▶ _Exercise directions_
What you return should match the material below line for line, except that no image appears in it.
*** Data supplied Section Begins ***
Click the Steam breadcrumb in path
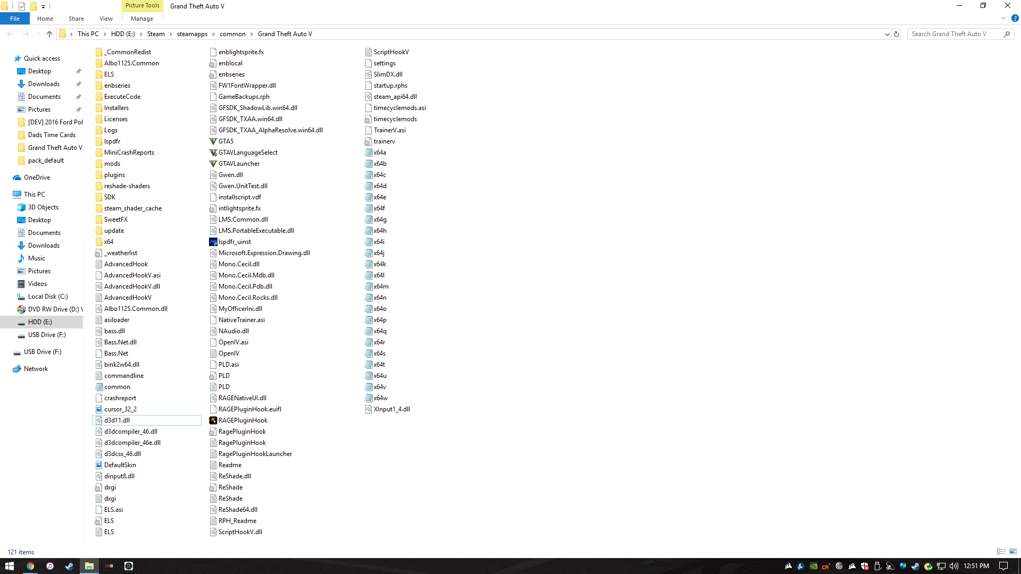This screenshot has height=574, width=1021. point(156,34)
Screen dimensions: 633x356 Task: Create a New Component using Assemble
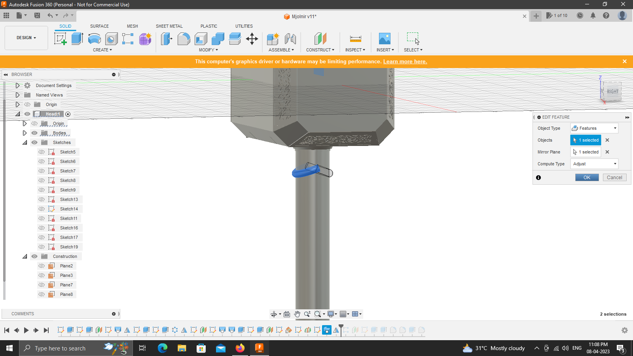click(272, 38)
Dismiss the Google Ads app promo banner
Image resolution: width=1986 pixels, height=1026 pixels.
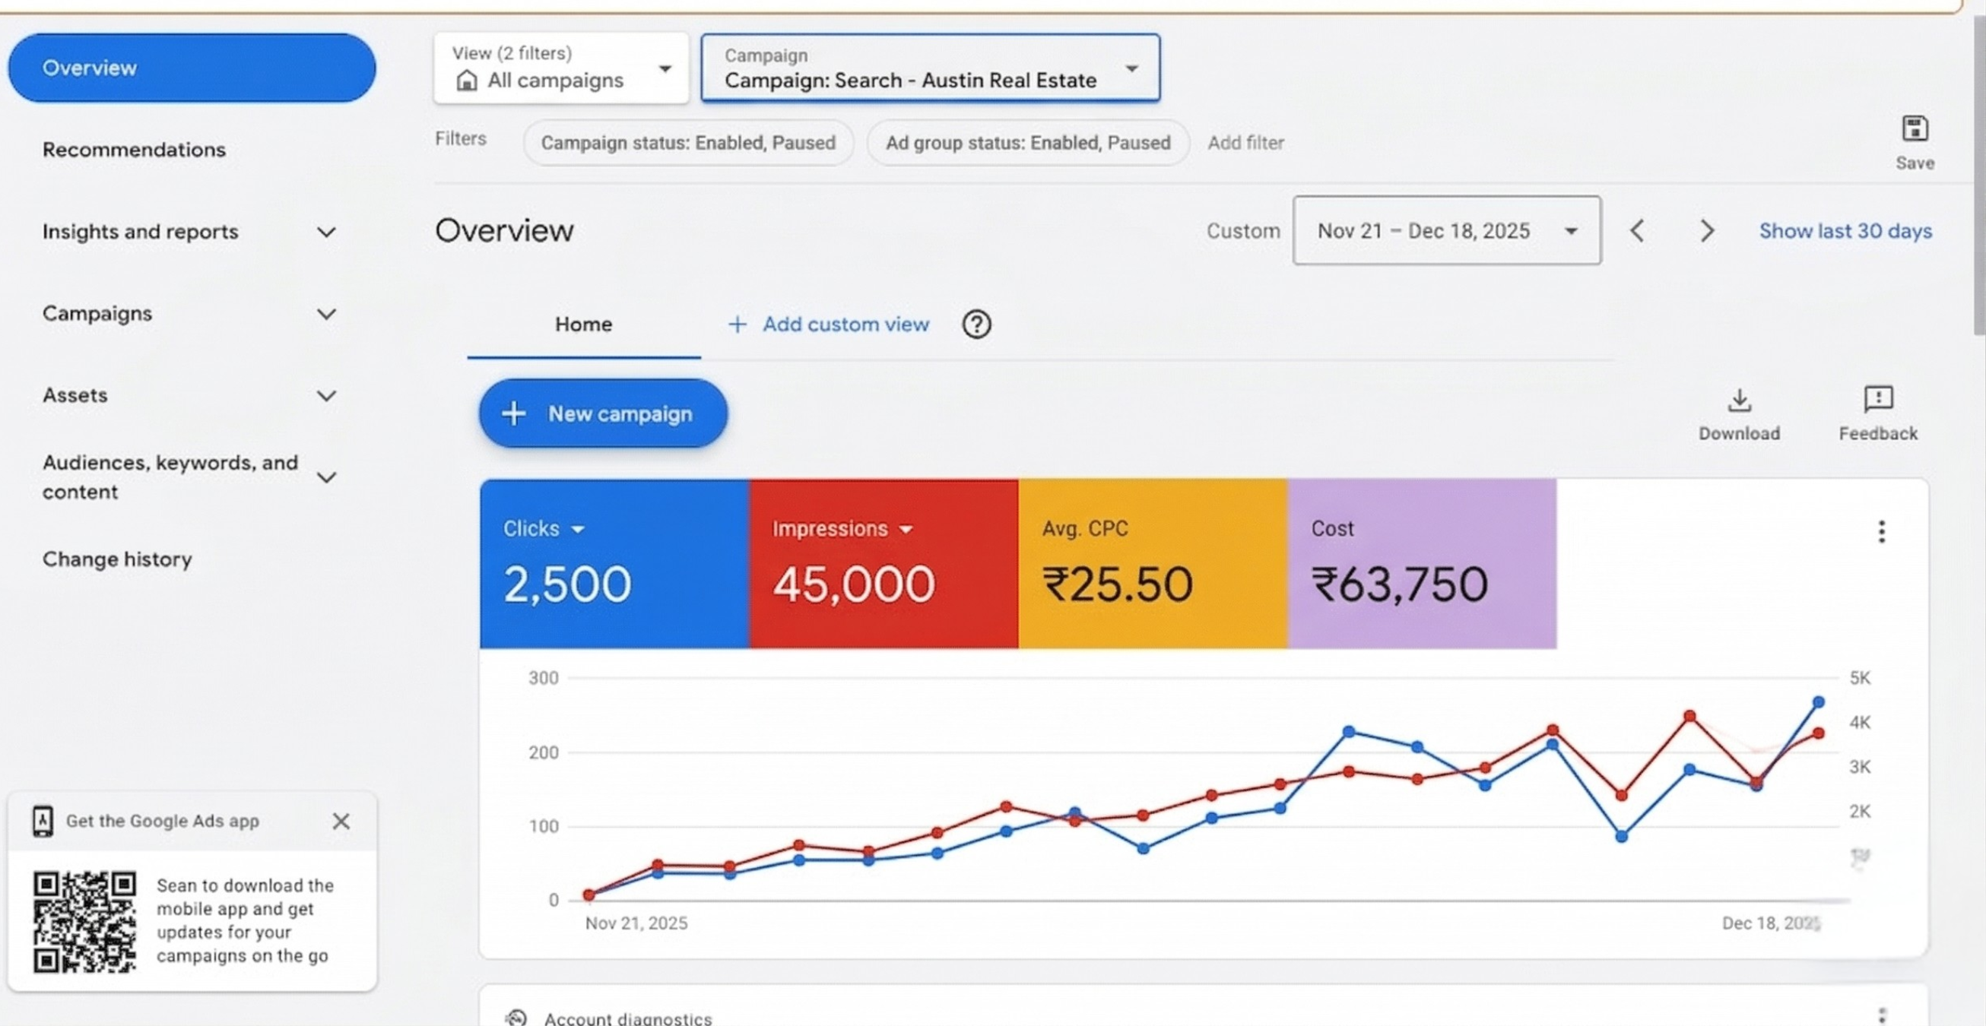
*** Data supplied Section Ends ***
▶ _Written response_
Click the Steam breadcrumb in path
This screenshot has height=574, width=1021. point(156,34)
Screen dimensions: 633x356 Task: Create a New Component using Assemble
click(272, 38)
Dismiss the Google Ads app promo banner
Image resolution: width=1986 pixels, height=1026 pixels.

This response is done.